Être artiste
Après avoir exposé en Afrique du Sud et à Paris, Isabelle Valode s’arrête pour quelques jours dans la Galerie 66 tenue par Catherine Aerts à Périgueux en Dordogne. Cette dernière m’ a appris qu’Isabelle avait étudié l’histoire de l’art à l’École du Louvre, puis, cinq ans plus tard, les techniques du dessin et de la peinture auprès d’une artiste, Marion Dechamps. Cet intervalle entre les leçons théoriques et l’apprentissage pratique correspond à une période de réflexion à l’issue de laquelle Isabelle Valode est arrivée à cette conclusion : « Ce qu’il me faut, ce n’est pas étudier mais faire». Et Marion Dechamps n’a pas été seulement sa professeure mais son maître. Lorsque je lui demande quelle est la différence, Isabelle me répond : « Le professeur vous apprend des techniques pour créer. Le maître, lui, fait que vous vous sentez autorisé à faire : grâce à lui vous osez créer. » L’artiste me prend alors par le bras et me conduit devant quatre pastels pendus sur la vieille pierre de la galerie dont les murs remontent au XVIIe siècle.

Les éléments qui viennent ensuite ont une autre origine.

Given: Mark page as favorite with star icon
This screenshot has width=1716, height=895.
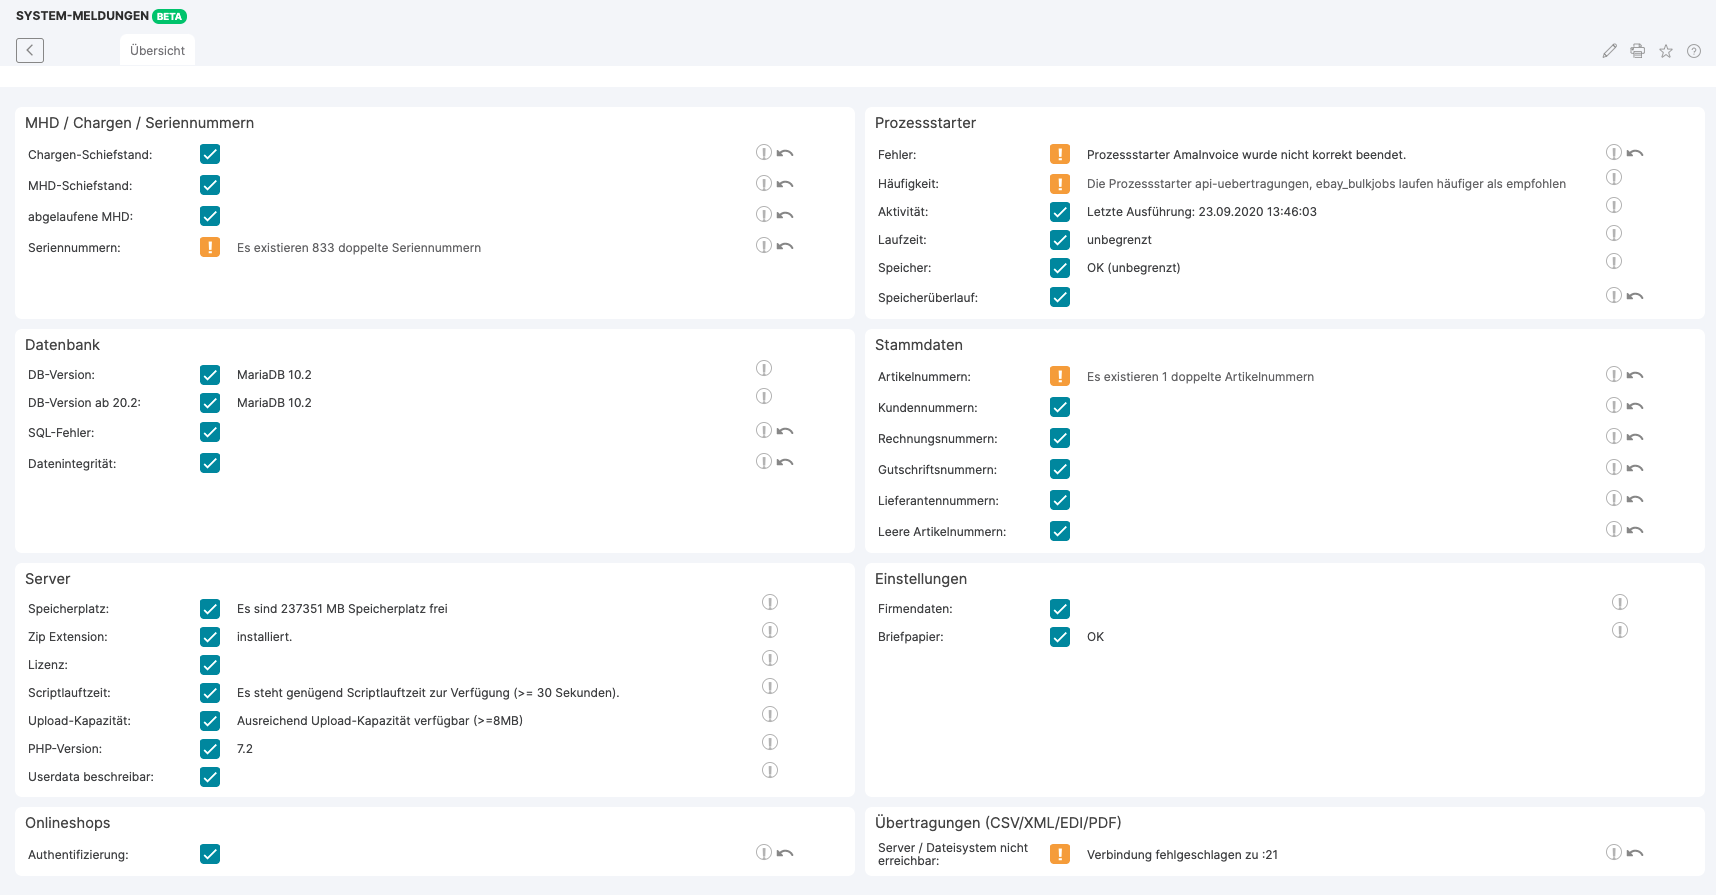Looking at the screenshot, I should coord(1665,51).
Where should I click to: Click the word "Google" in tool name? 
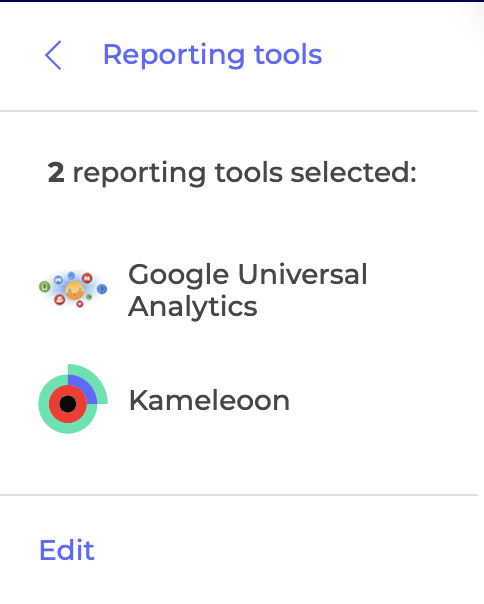(178, 276)
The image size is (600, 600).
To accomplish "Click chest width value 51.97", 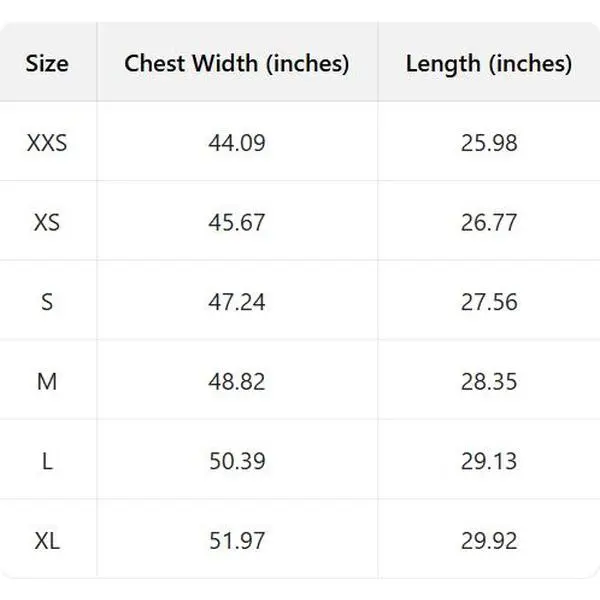I will pos(237,540).
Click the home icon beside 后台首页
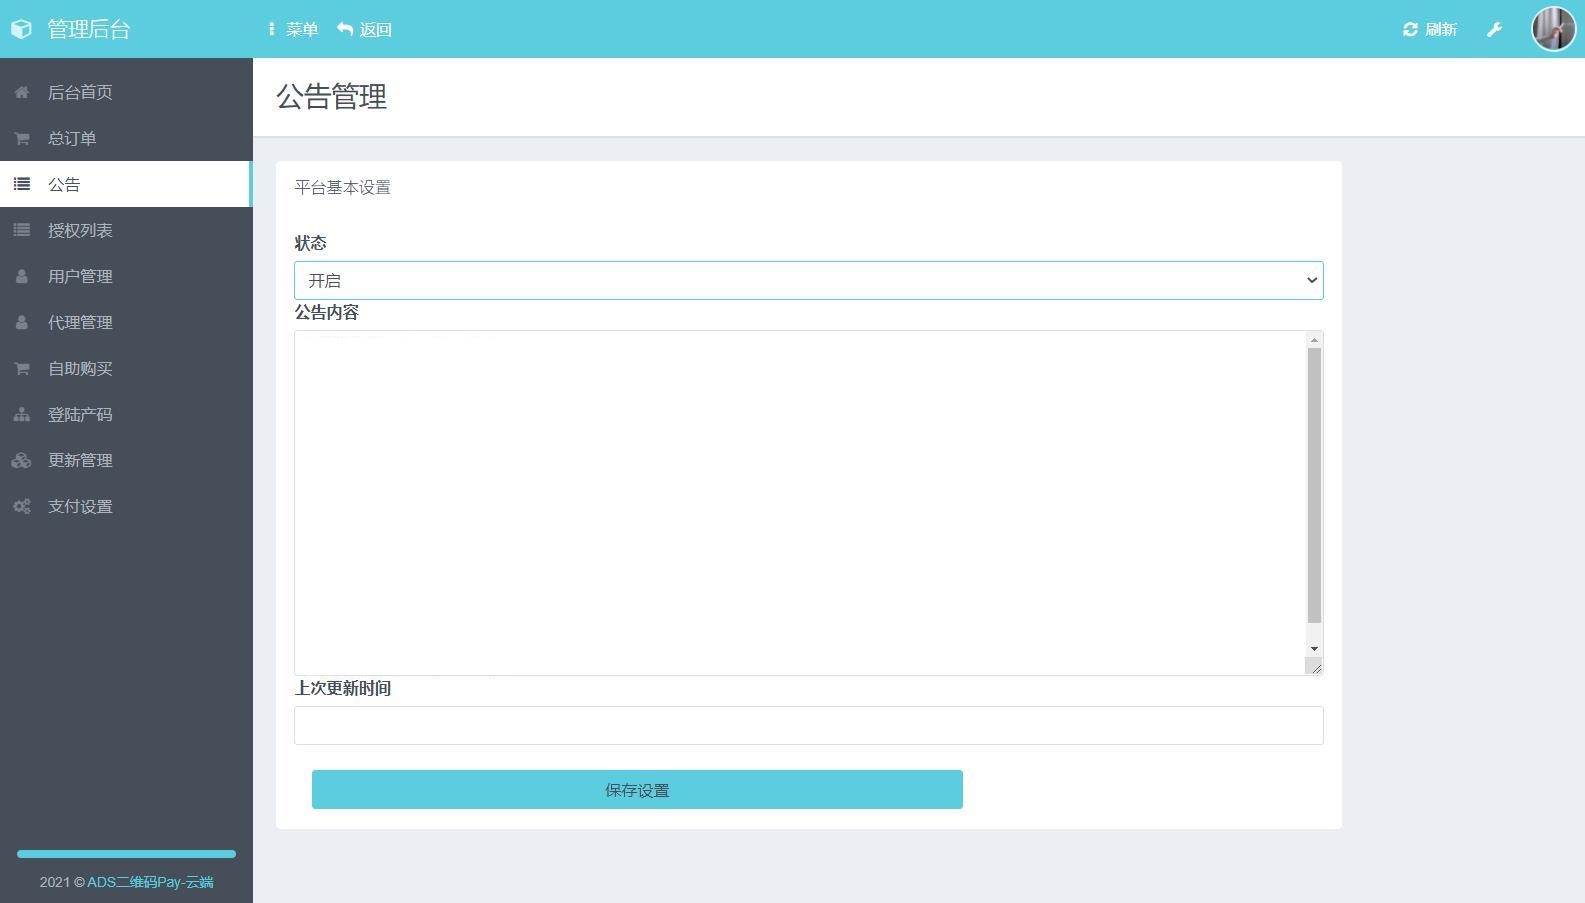Screen dimensions: 1585x903 click(21, 92)
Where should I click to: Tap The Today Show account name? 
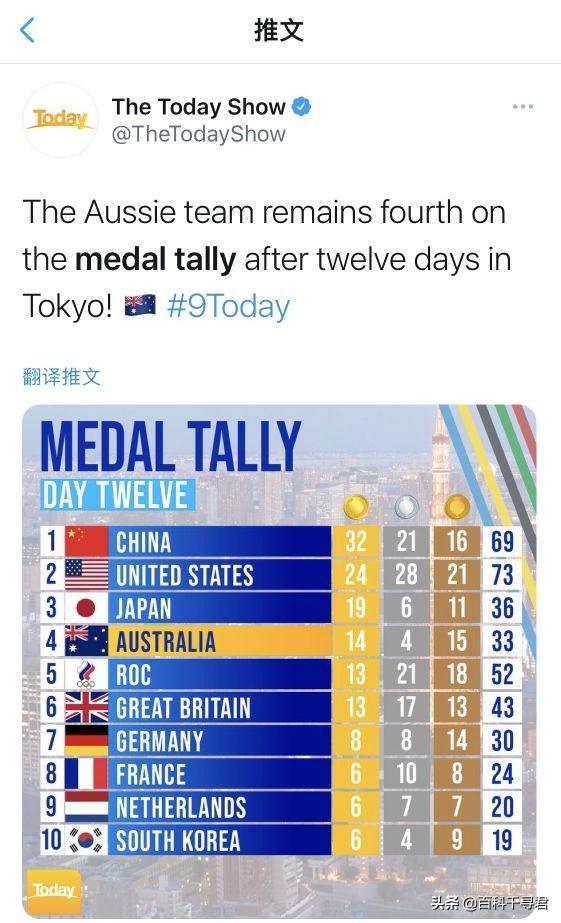click(x=198, y=107)
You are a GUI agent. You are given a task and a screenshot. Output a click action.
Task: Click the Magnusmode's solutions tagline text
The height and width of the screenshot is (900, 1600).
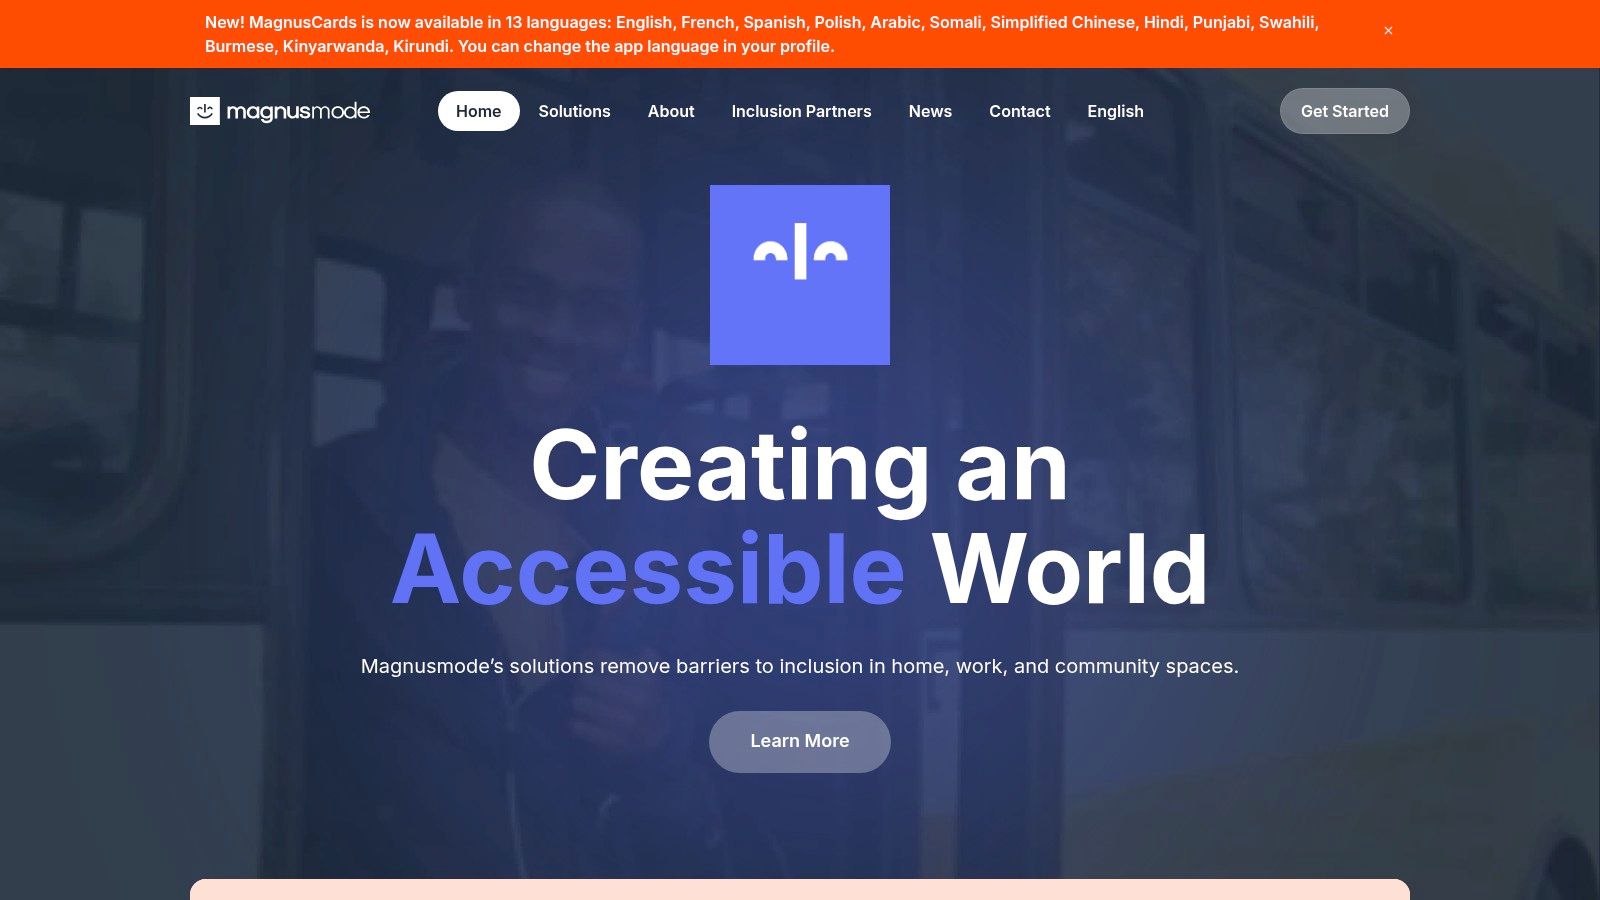[800, 666]
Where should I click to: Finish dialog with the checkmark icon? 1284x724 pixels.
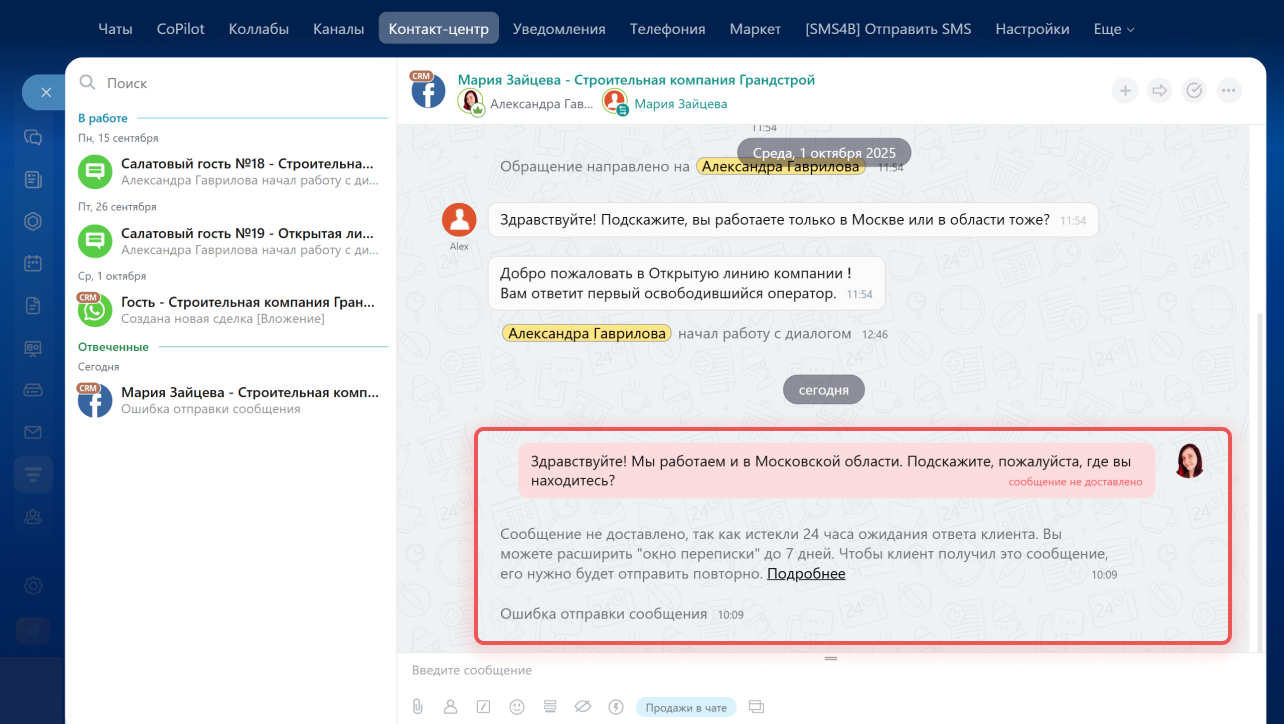1194,91
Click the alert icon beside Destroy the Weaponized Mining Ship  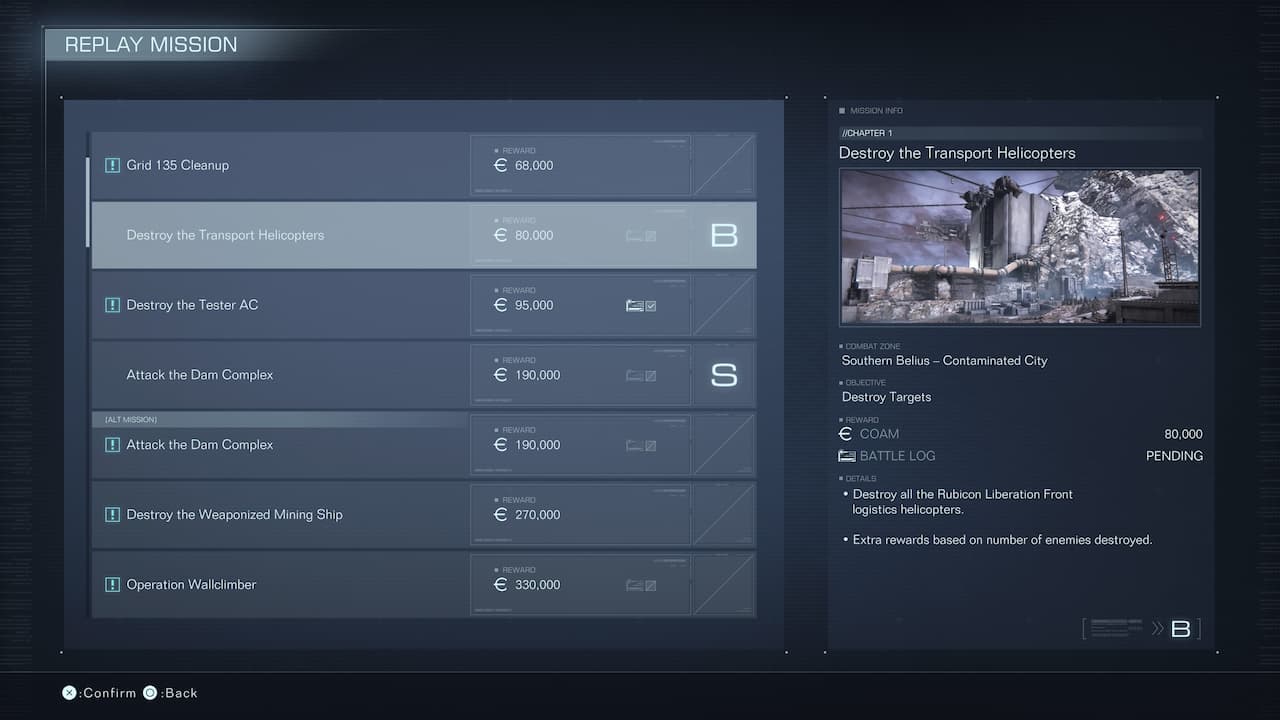(112, 515)
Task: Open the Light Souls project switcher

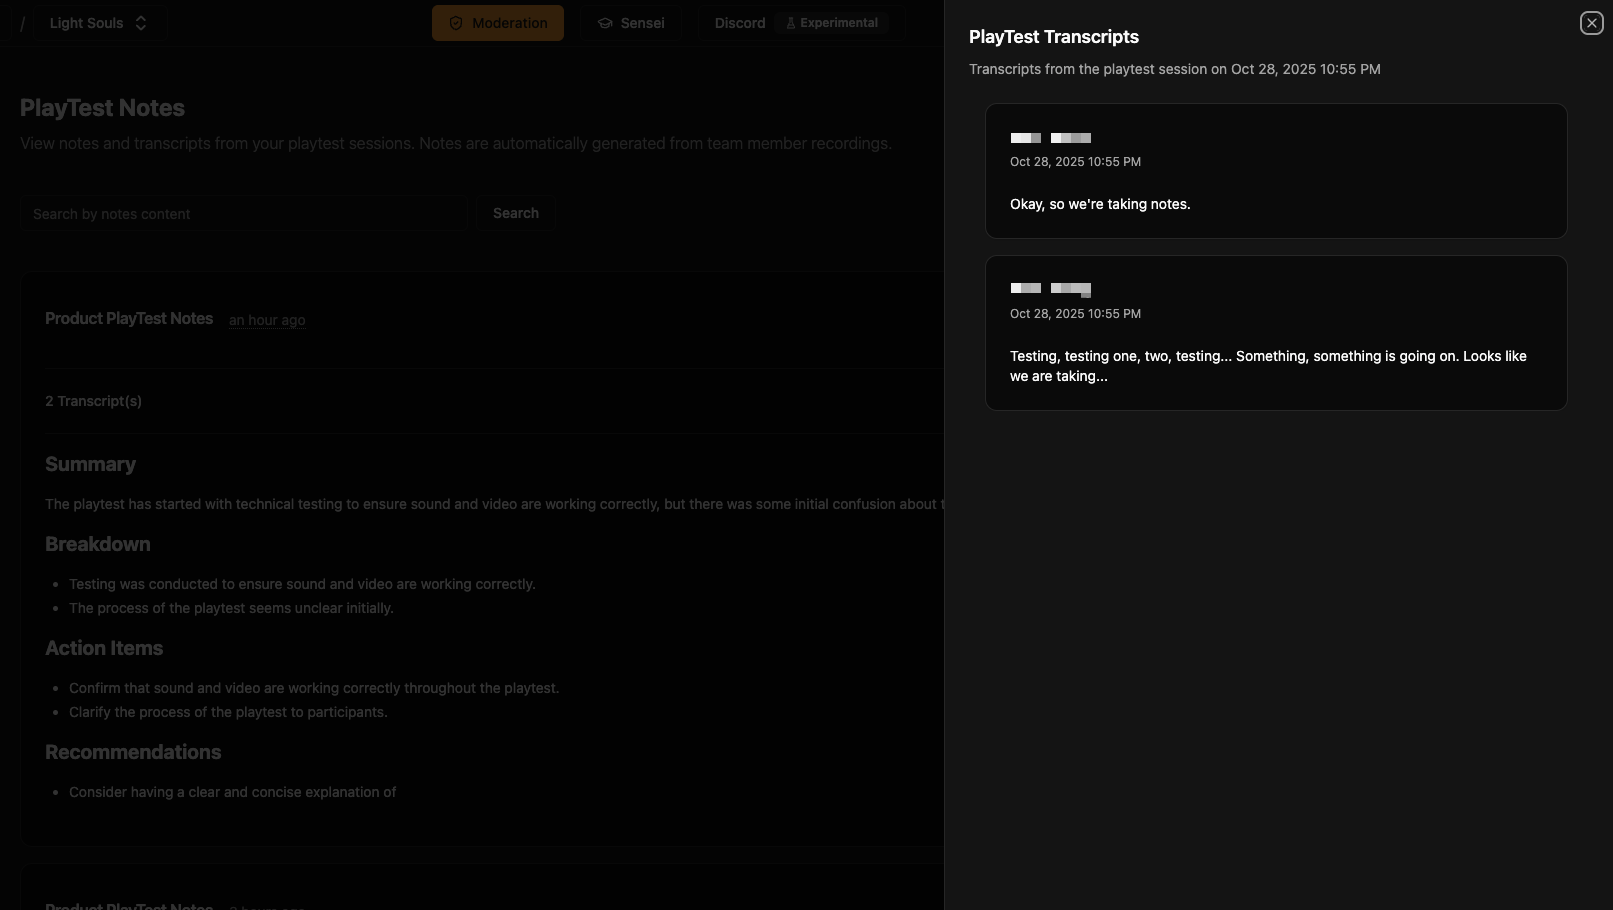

Isabelle Valode : Regardez ces pastels, je les ai composés en commençant par feuilleter des livres d’art : lorsque un motif ou une structure arrêtait mon attention dans un tableau de Bonnard ou de Picasso, par exemple, je l’utilisais comme point de départ pour produire l’un de ces pastels. Mais je prenais soin d’en effacer l’aspect figuratif s’il en avait un, ne retenant que la force d’une couleur ou d’une forme, ou la dynamique d’un contraste. Feuilleter les livres d’art, visiter les musées, me nourrir des créations des autres, c’est une démarche que j’ai apprise auprès de Marion Dechamps auprès de qui je me suis formée pendant quatre ans. Je l’ai même accompagnée à la fin de sa vie : elle vivait dans un deux-pièces tout en haut d’un vieil immeuble parisien, une pièce était la chambre, l’autre était l’atelier-bibliothèque dans lequel Marion m’invitait à regarder les livres d’art , à m’imprégner des œuvres des maîtres, non pour les copier mais pour y puiser la force et l’envie de créer à mon tour.
Mais vous, vous avez pris la voie de l’abstraction, lui fais-je remarquer.